What you will do: Go over the entries and report the lines where the word "target" occurs.

Stored data:
=======

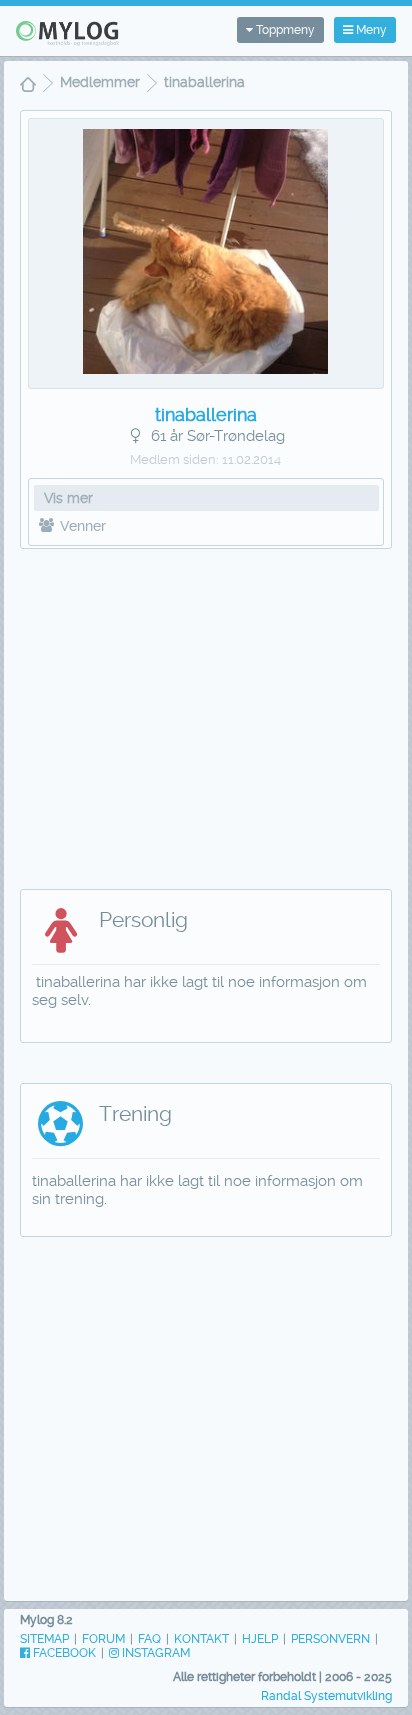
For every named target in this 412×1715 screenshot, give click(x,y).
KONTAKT (201, 1639)
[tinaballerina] (205, 369)
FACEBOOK (63, 1653)
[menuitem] (28, 86)
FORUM (103, 1639)
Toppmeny (284, 30)
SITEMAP (44, 1639)
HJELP (260, 1639)
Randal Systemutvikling (326, 1696)
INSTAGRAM (154, 1653)
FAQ (149, 1639)
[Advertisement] (206, 709)
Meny (370, 30)
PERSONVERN (330, 1639)
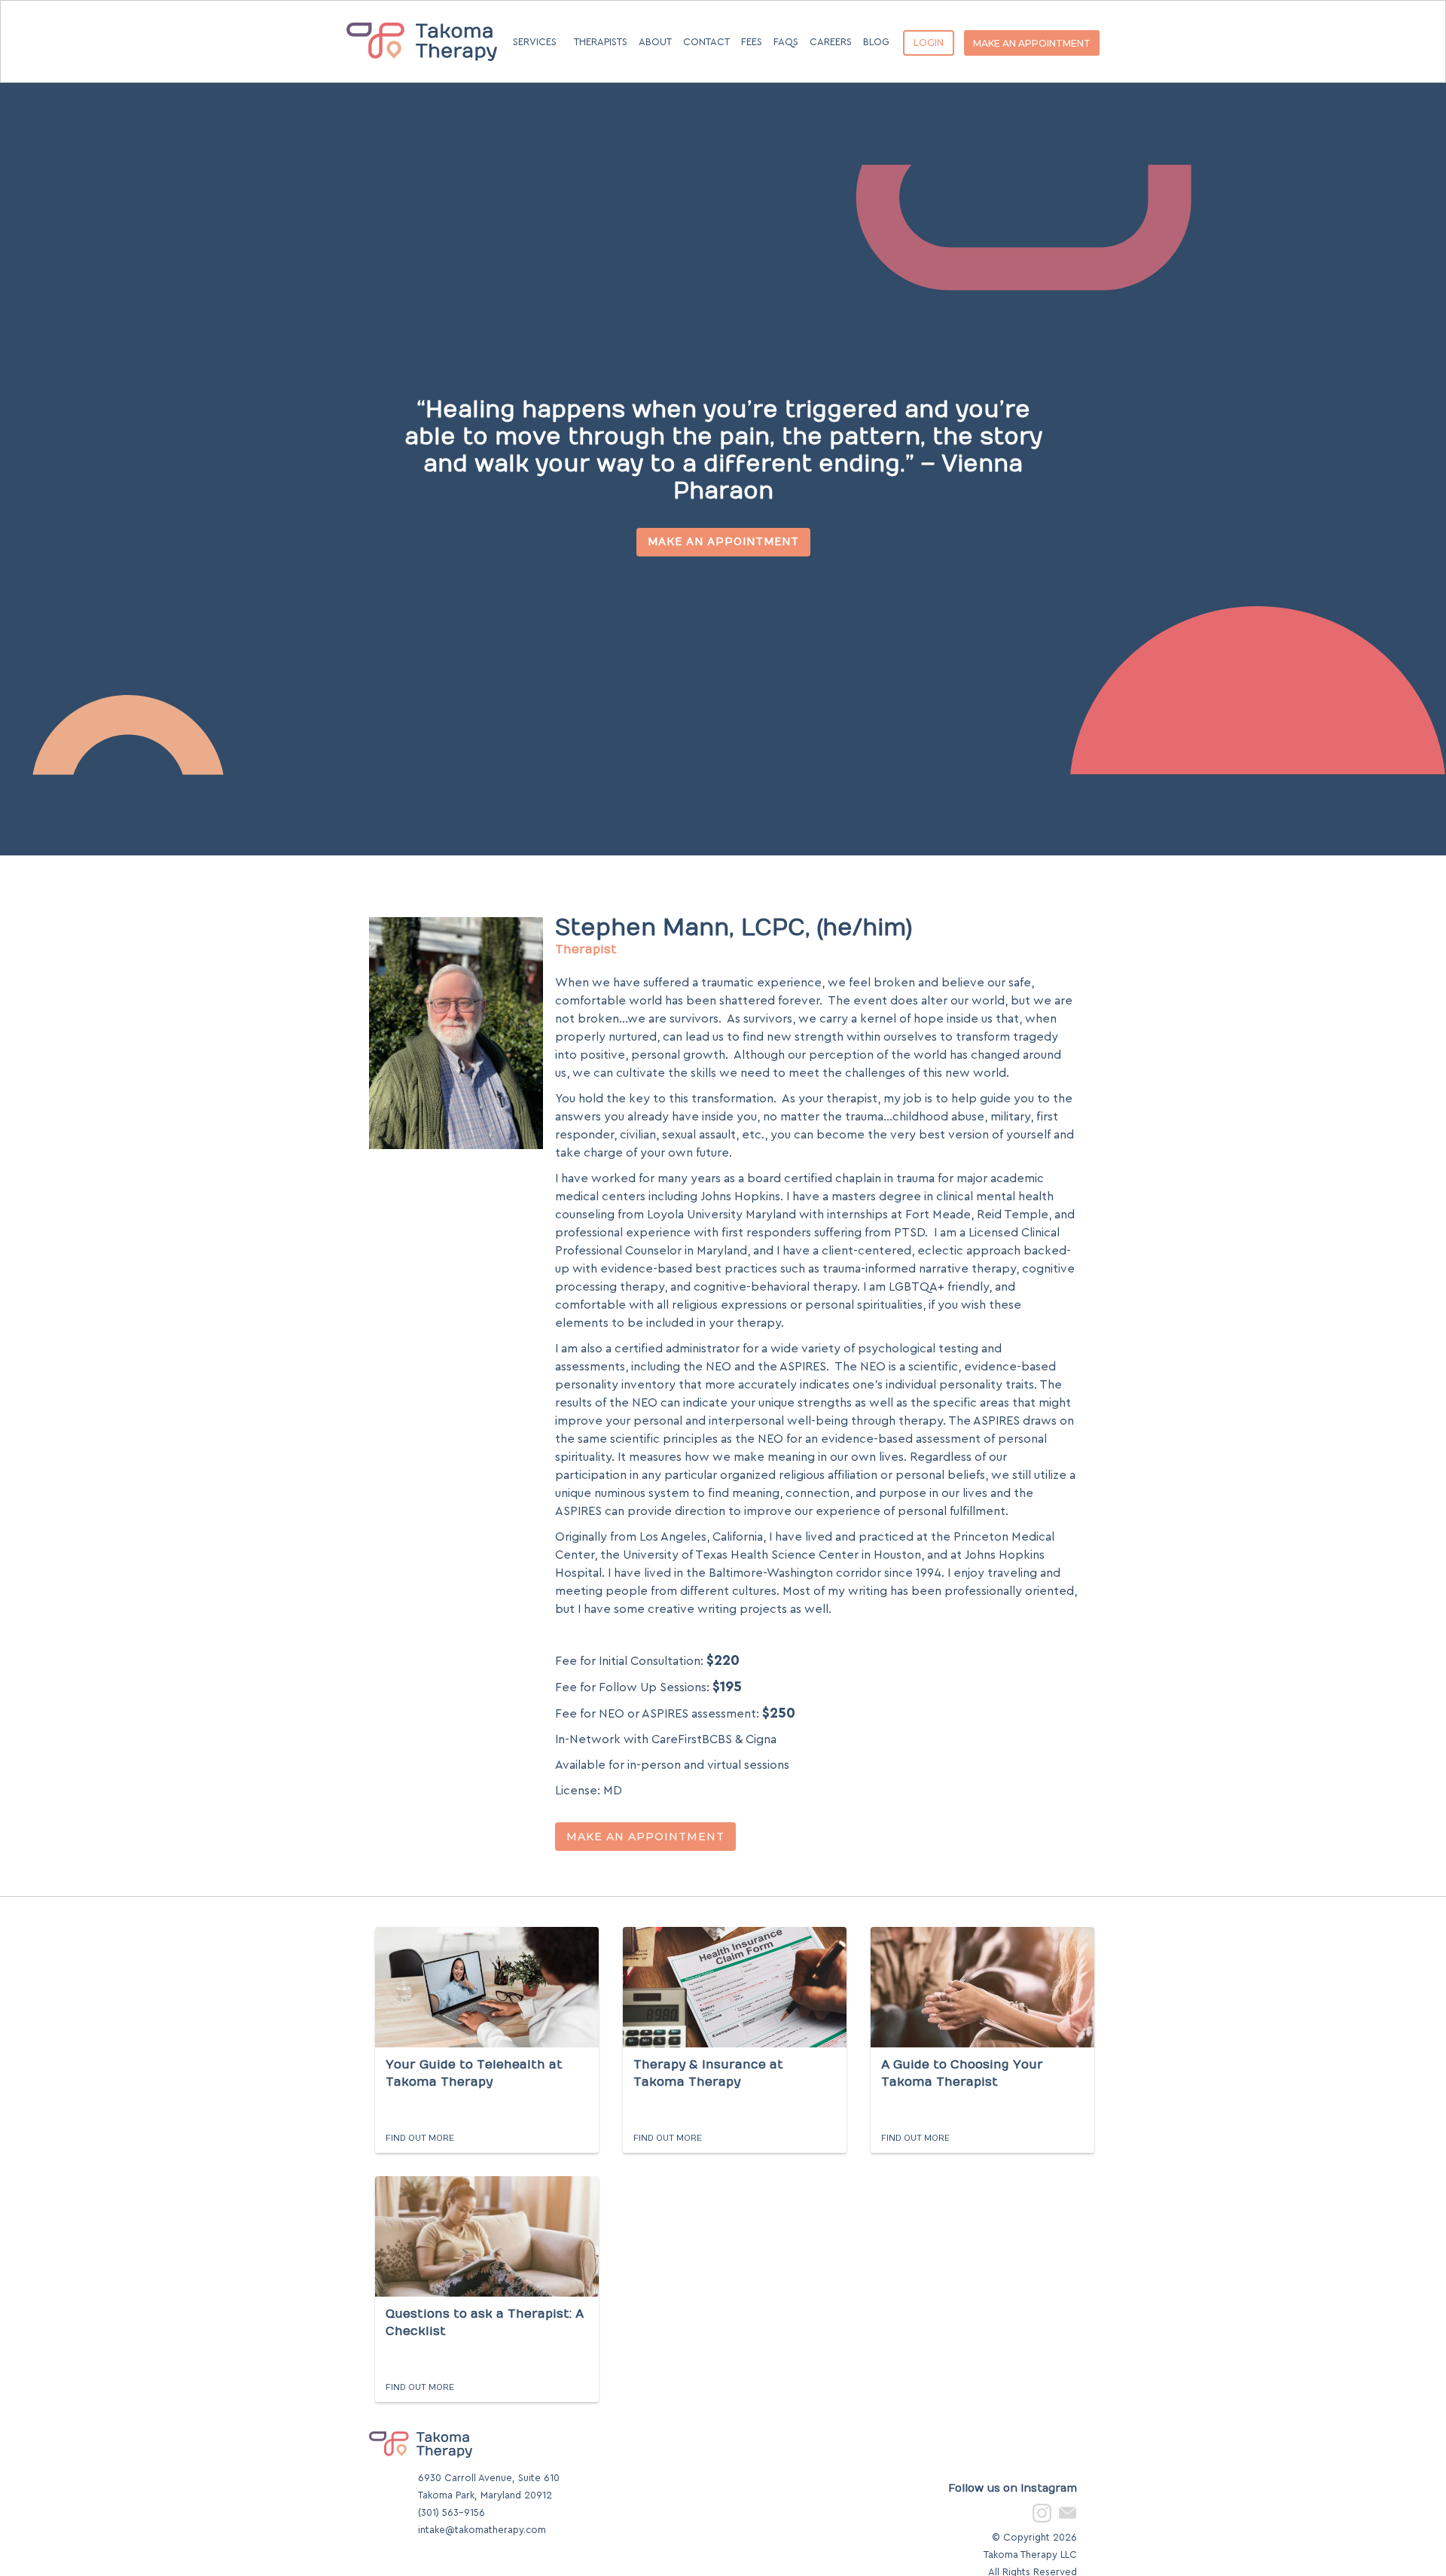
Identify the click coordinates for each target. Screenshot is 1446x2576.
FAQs (785, 42)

=======

Solution to the problem:
For every named target in this 412×1715 screenshot, give click(x,y).
Identify the click coordinates for each target. Screenshot is 1446x2576.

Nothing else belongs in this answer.